* Task item *
Only one stretch of the material below is wanted: everything from the line containing "The height and width of the screenshot is (778, 1496)." down to the line containing "Given: Switch to the '50-69 ans' tab", both ends included. Repeat it exactly and skip the pictures.

* Records to process *
━━━━━━━━━━━━━━━━
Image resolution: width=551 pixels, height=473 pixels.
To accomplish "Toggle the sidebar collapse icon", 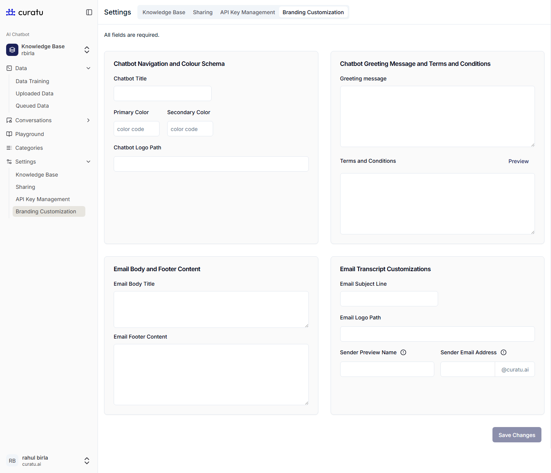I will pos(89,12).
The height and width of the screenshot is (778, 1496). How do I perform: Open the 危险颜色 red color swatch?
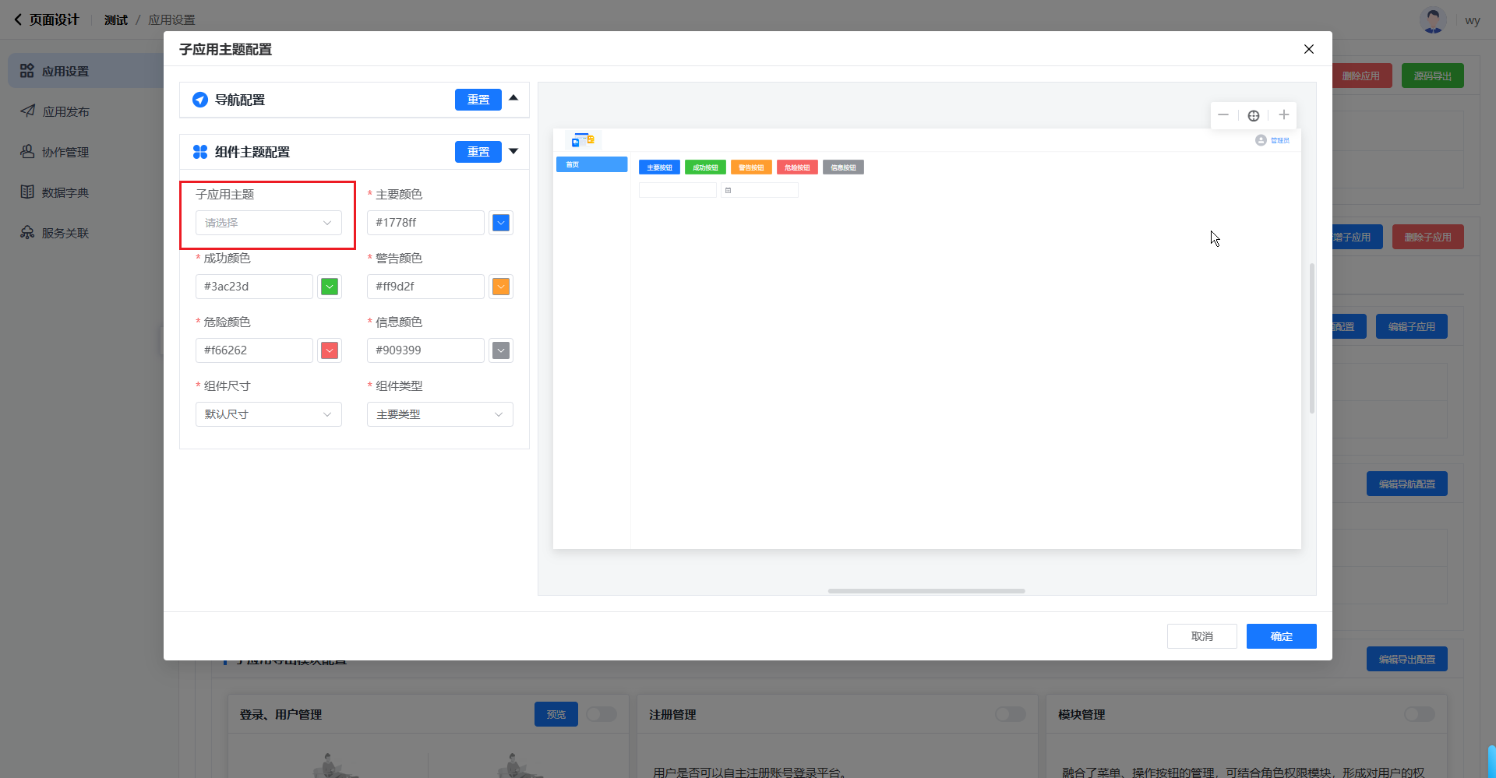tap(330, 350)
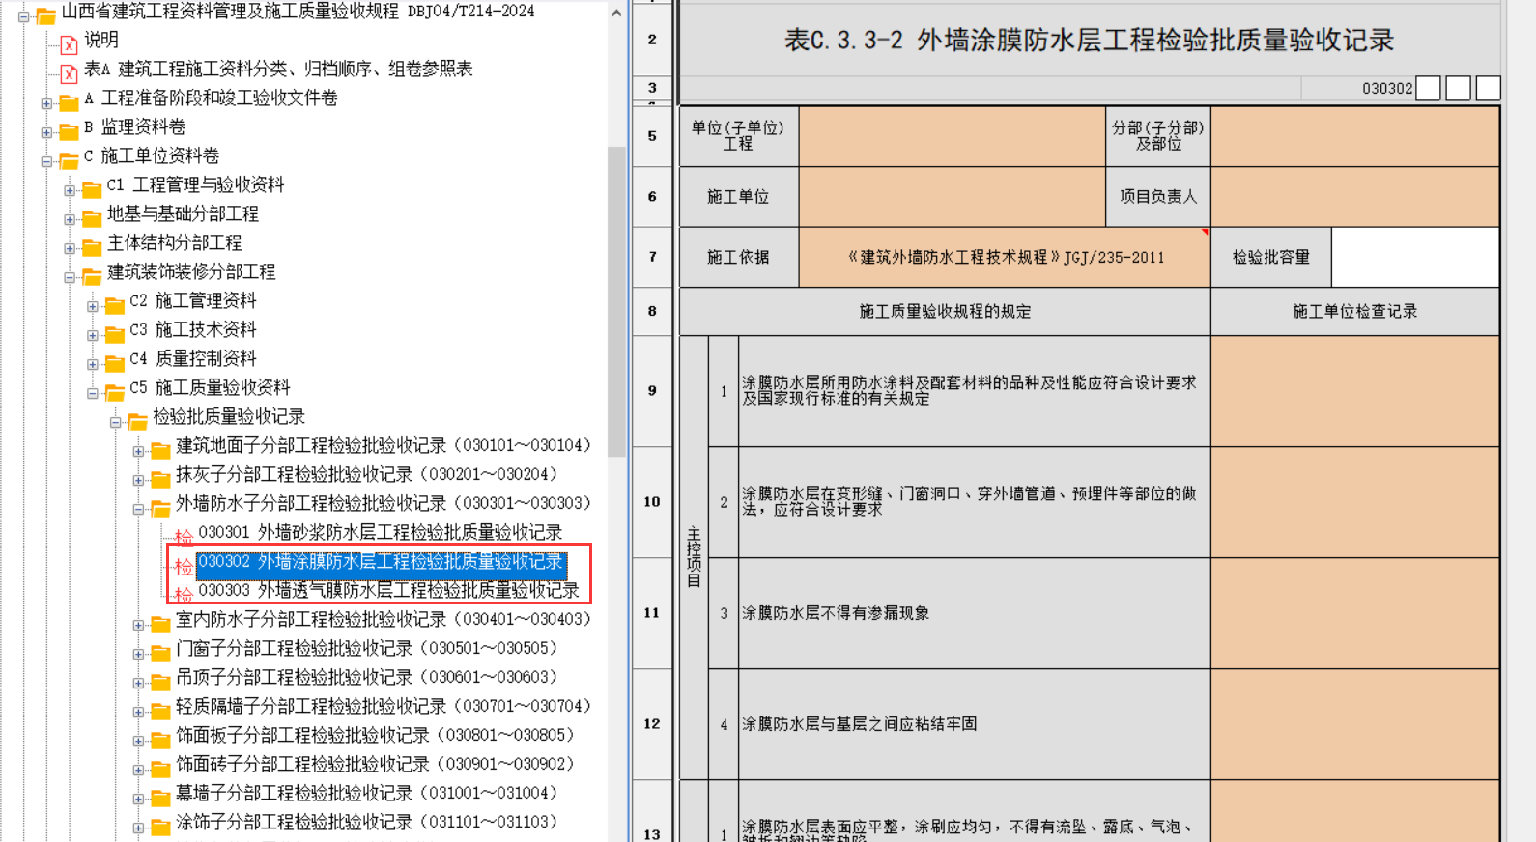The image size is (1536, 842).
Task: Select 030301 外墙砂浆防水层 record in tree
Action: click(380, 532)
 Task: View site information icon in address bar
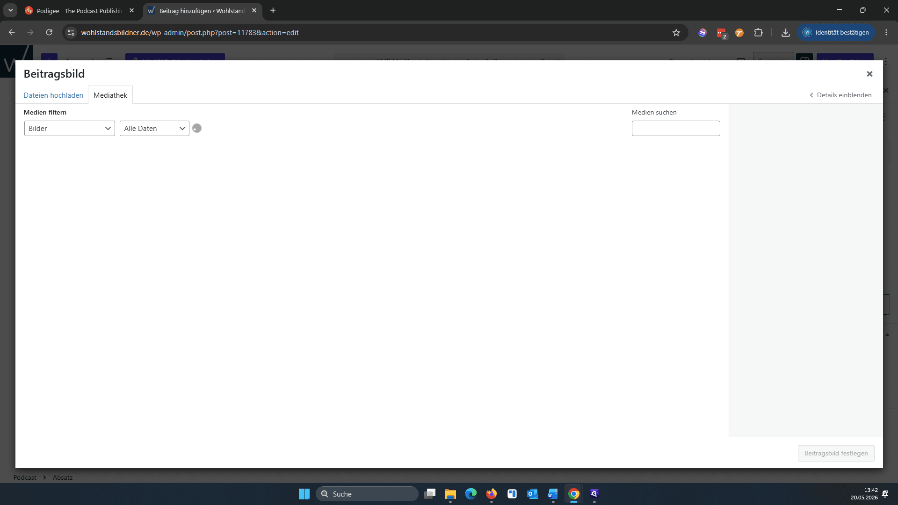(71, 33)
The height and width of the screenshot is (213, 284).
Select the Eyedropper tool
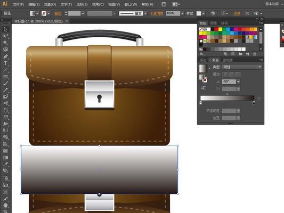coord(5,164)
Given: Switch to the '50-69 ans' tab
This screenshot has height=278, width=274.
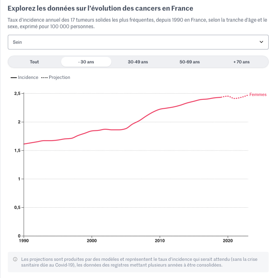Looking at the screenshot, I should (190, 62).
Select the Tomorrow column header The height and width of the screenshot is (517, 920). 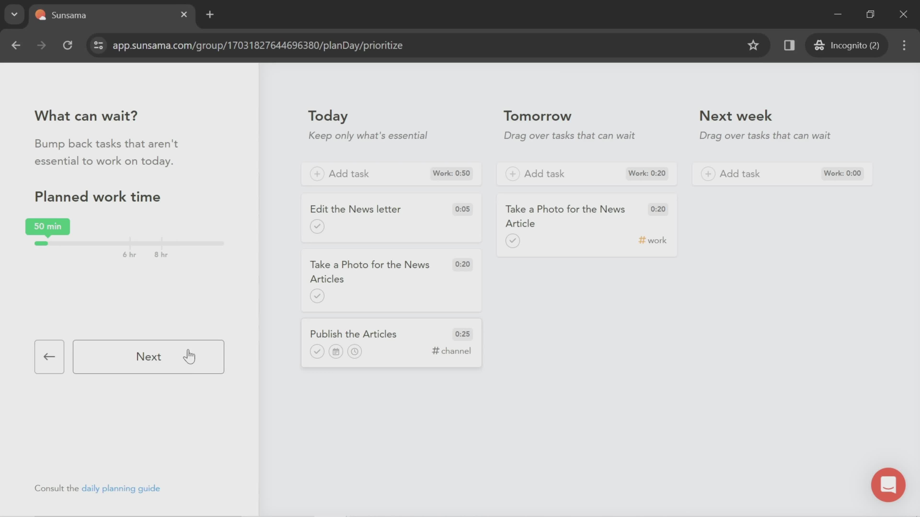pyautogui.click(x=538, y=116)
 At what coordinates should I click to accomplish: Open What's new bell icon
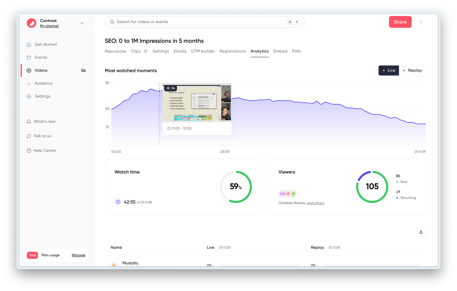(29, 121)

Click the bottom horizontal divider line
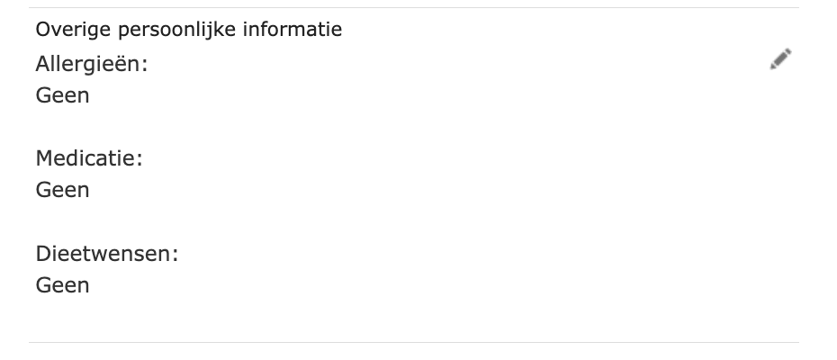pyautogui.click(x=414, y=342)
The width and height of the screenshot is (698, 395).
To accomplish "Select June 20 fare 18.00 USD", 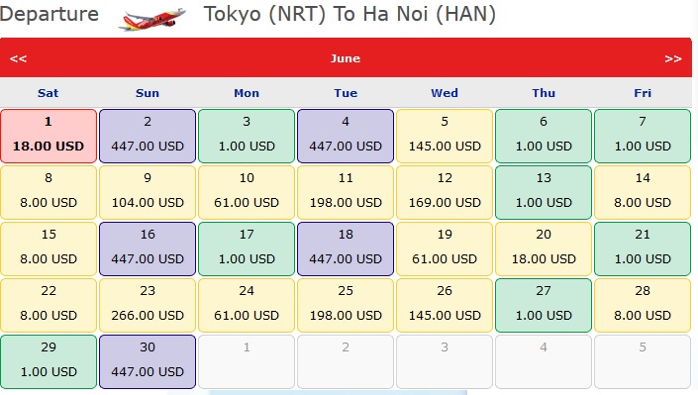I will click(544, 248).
━━━━━━━━━━━━━━━━
* Reply *
The height and width of the screenshot is (778, 1496). How do I perform: Open the 危险颜色 red color swatch?
tap(330, 350)
The image size is (1536, 842).
Task: Select 030301 外墙砂浆防水层 record in tree
Action: click(380, 532)
 Task: View site information icon in address bar
(71, 33)
The height and width of the screenshot is (213, 284).
Select the Eyedropper tool
coord(5,164)
Given: Switch to the '50-69 ans' tab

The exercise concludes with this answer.